NPC Evaluates ICER’s Revised 2023 Value Assessment Framework: A Missed Opportunity for Patients and the Field

The Institute for Clinical and Economic Review (ICER) released its revised value assessment framework. NPC outlines key concerns about the framework and the impact on both patients and those who practice the scientific application of value methods.

The Institute for Clinical and Economic Review (ICER) today released its revised value assessment framework (VAF). Although the revised VAF included changes reflecting the public comments from the National Pharmaceutical Council (NPC) and other stakeholders, it is a disservice to patients and those who practice the scientific application of value methods that several key provisions were either postponed or not addressed in the updated VAF. 

NPC’s continued engagement with ICER signifies our commitment to the critical dialogue necessary to ensure the development of high-quality, meaningful value assessment tools that help patients, physicians, payers, and others make informed decisions about all aspects of their healthcare. NPC’s comments sought to constructively improve the transparency, credibility, and methodological rigor of the proposed VAF by suggesting that: 

  • ICER’s assessments should rely on scientifically supported methods and align with best practices for value assessment.
  • ICER proposes multiple changes intended to tackle pervasive problems in the healthcare system, including accounting for health equity, productivity, and patient engagement. Significant improvements are needed to address these problems in reliable, appropriate, and patient-focused value assessments.
  • ICER is progressively eroding the transparency and rigor of its assessments, procedures, and interactions with stakeholders.

Areas where ICER’s revised framework incorporates many of the suggestions we put forth in our comments include: 

  • Consistent with NPC’s comments, ICER did not lower its threshold range when stating its opinion on the value of treatments. However, ICER continues to threaten to put its thumb on the pricing scale of innovative treatments. Doing so signals a narrowly focused interpretation of a treatment’s value and can do more harm than good to patient access.
  • ICER documented enhanced approaches to patient engagement. However, it remains to be seen whether these efforts will lead to more patient-focused inputs being incorporated into ICER’s analyses and results vs. being another box-checking exercise. 
  • We appreciate ICER’s further description and efforts to include patient and caregiver productivity within all future assessments but note that these efforts do not automatically translate into ICER’s recommended prices. 

NPC remains concerned about several key provisions that ICER has not addressed, such as: 

  • ICER’s framework is more accurately referred to as a Partial Value Assessment and Price Opinion Framework, because it does not comprehensively assess all elements of value and requires opinion when assigning health benefit price benchmarks. 
  • Despite best practices and calls from diverse stakeholders, ICER did not include the societal perspective in its base case for all assessments leading to a missed opportunity to broadly measure and value a treatment.
  • ICER received many requests to incorporate dynamic pricing within this update, but failed to do so. NPC and others will continue to advance research on the dynamics of a treatment’s value.
  • Despite other assessment groups moving toward further quantification and weighting of novel value elements such as severity, ICER has at best, postponed the inclusion of such elements within its price opinion algorithms, and at worst, declined to recognize their importance and value.
  • ICER continues to pursue its “shared savings” concept despite the lack of any intellectual support for the notion and, further, outlines subjective and difficult-to-predict criteria for the use of the concept.
  • ICER’s clinical trial diversity ratings may have unintended consequences beyond its goal of conversations around equity.

Research suggests the use of value assessment frameworks is growing. Relying on incomplete frameworks or those that rely heavily on opinion can undervalue treatments important to patients and society. NPC will continue to conduct research and engage in dialogue with all stakeholders - including ICER - about the role of value assessment frameworks in healthcare decision-making and the implications for patients and the field of getting value assessment wrong.

◆ **TASK REQUIREMENTS**:
**1.** Transcribe the NPC statement on ICER's framework, starting at "The Institute for Clinical and Economic Review (ICER) released" and ending at "of value methods.".
**2.** Render this sentence from the NPC statement on ICER's framework in Spanish: "Research suggests the use of value assessment frameworks is growing."
**3.** In the NPC statement on ICER's framework, what name does NPC say would more accurately describe ICER's framework?
The lines on this page play no part in this work.

◆ **DATASET**:
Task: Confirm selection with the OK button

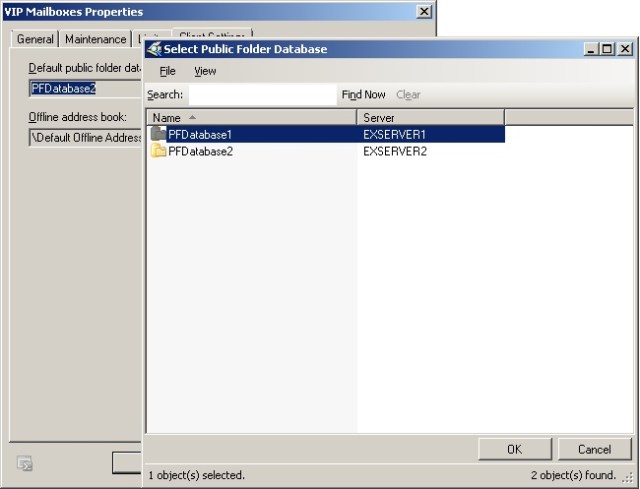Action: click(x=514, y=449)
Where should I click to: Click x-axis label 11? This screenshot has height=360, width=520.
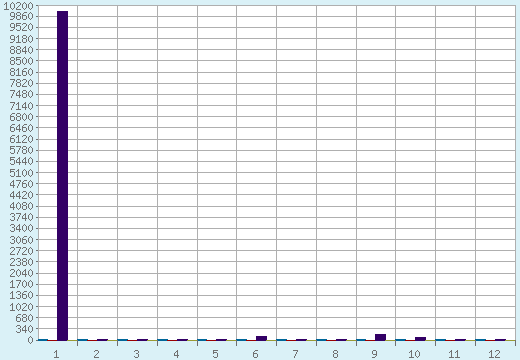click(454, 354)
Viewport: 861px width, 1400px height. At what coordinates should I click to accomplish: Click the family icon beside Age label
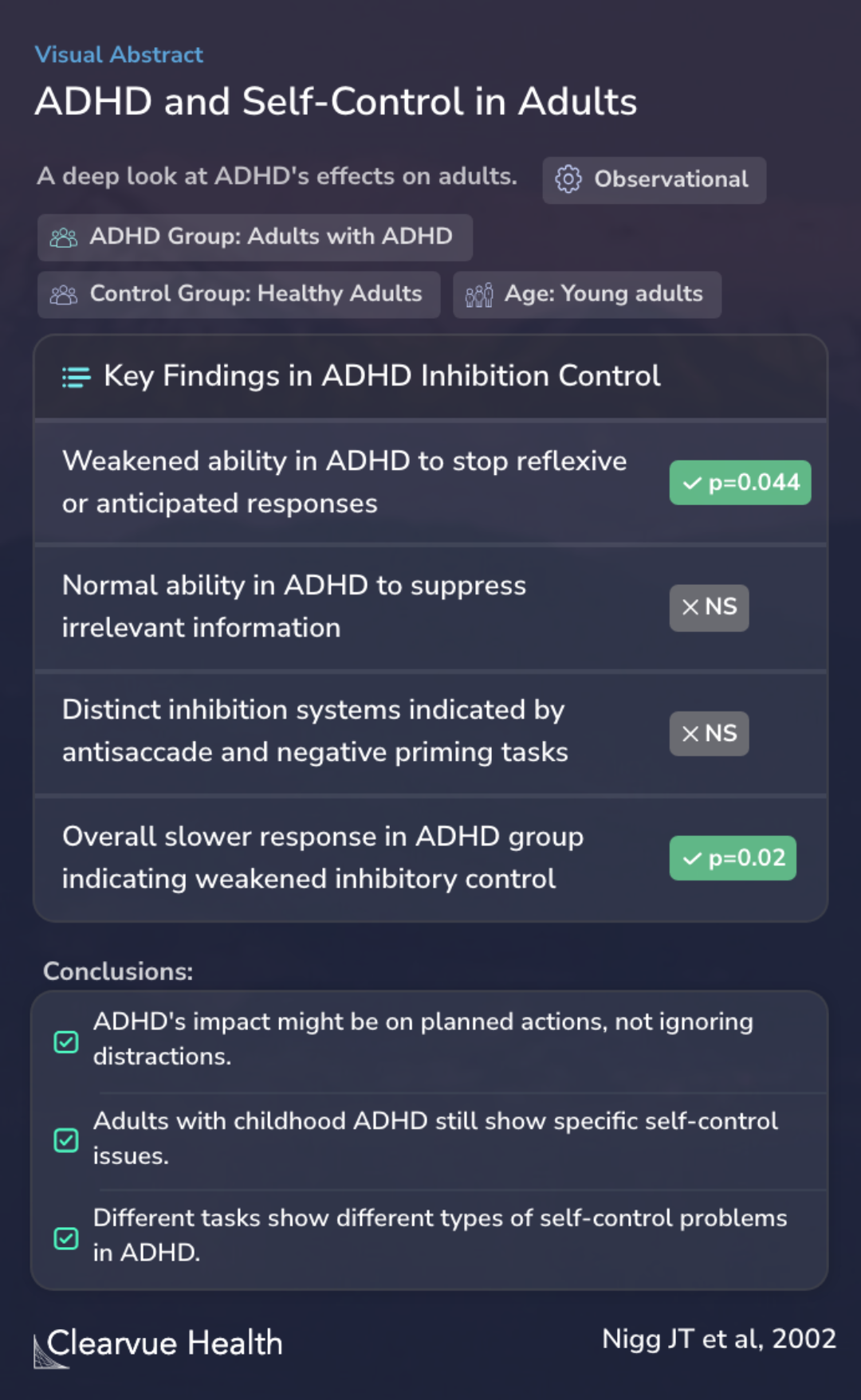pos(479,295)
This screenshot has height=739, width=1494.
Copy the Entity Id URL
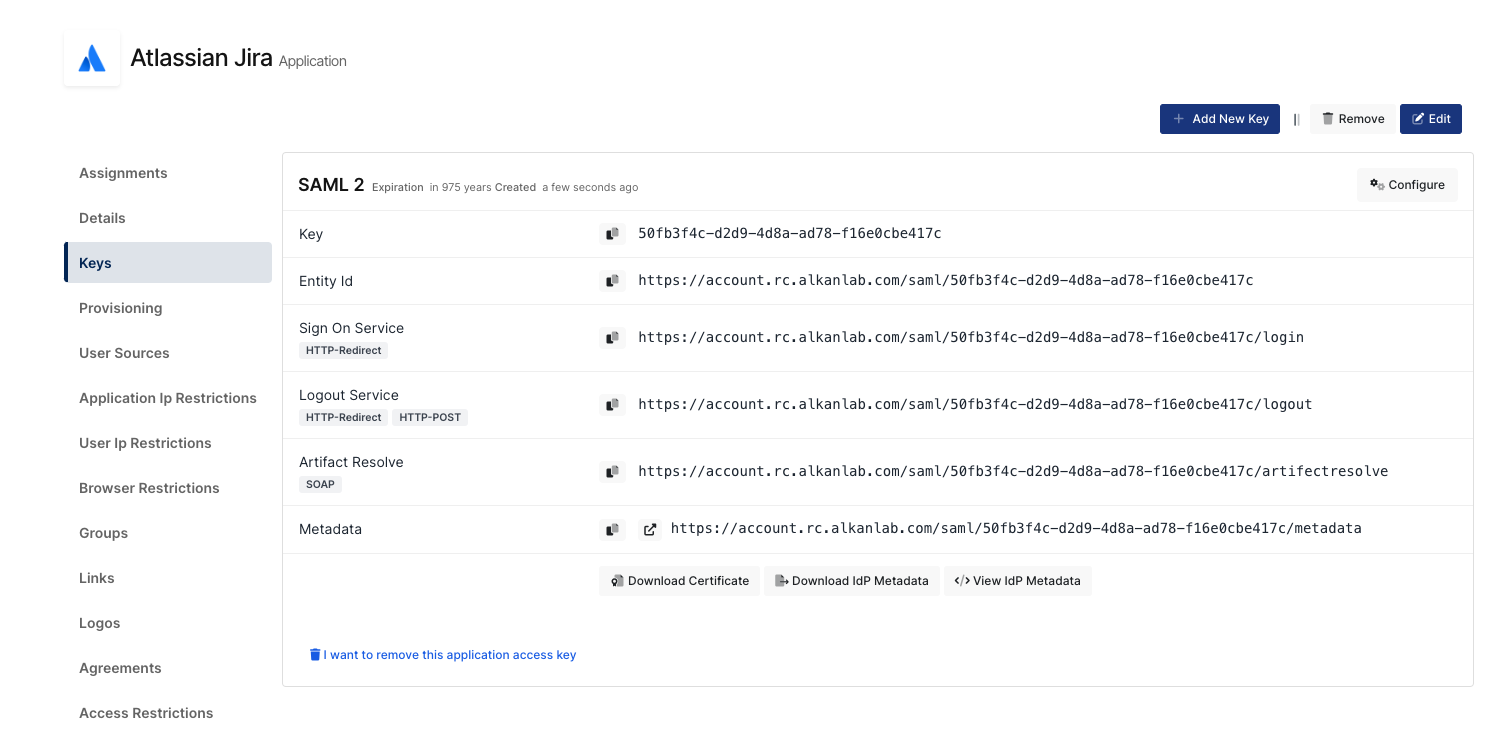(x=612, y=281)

◆ **PER-TASK OUTPUTS**:
**1.**
The Institute for Clinical and Economic Review (ICER) released its revised value assessment framework. NPC outlines key concerns about the framework and the impact on both patients and those who practice the scientific application of value methods.

**2.** Las investigaciones sugieren que el uso de los marcos de evaluación de valor está creciendo.

**3.** A Partial Value Assessment and Price Opinion Framework.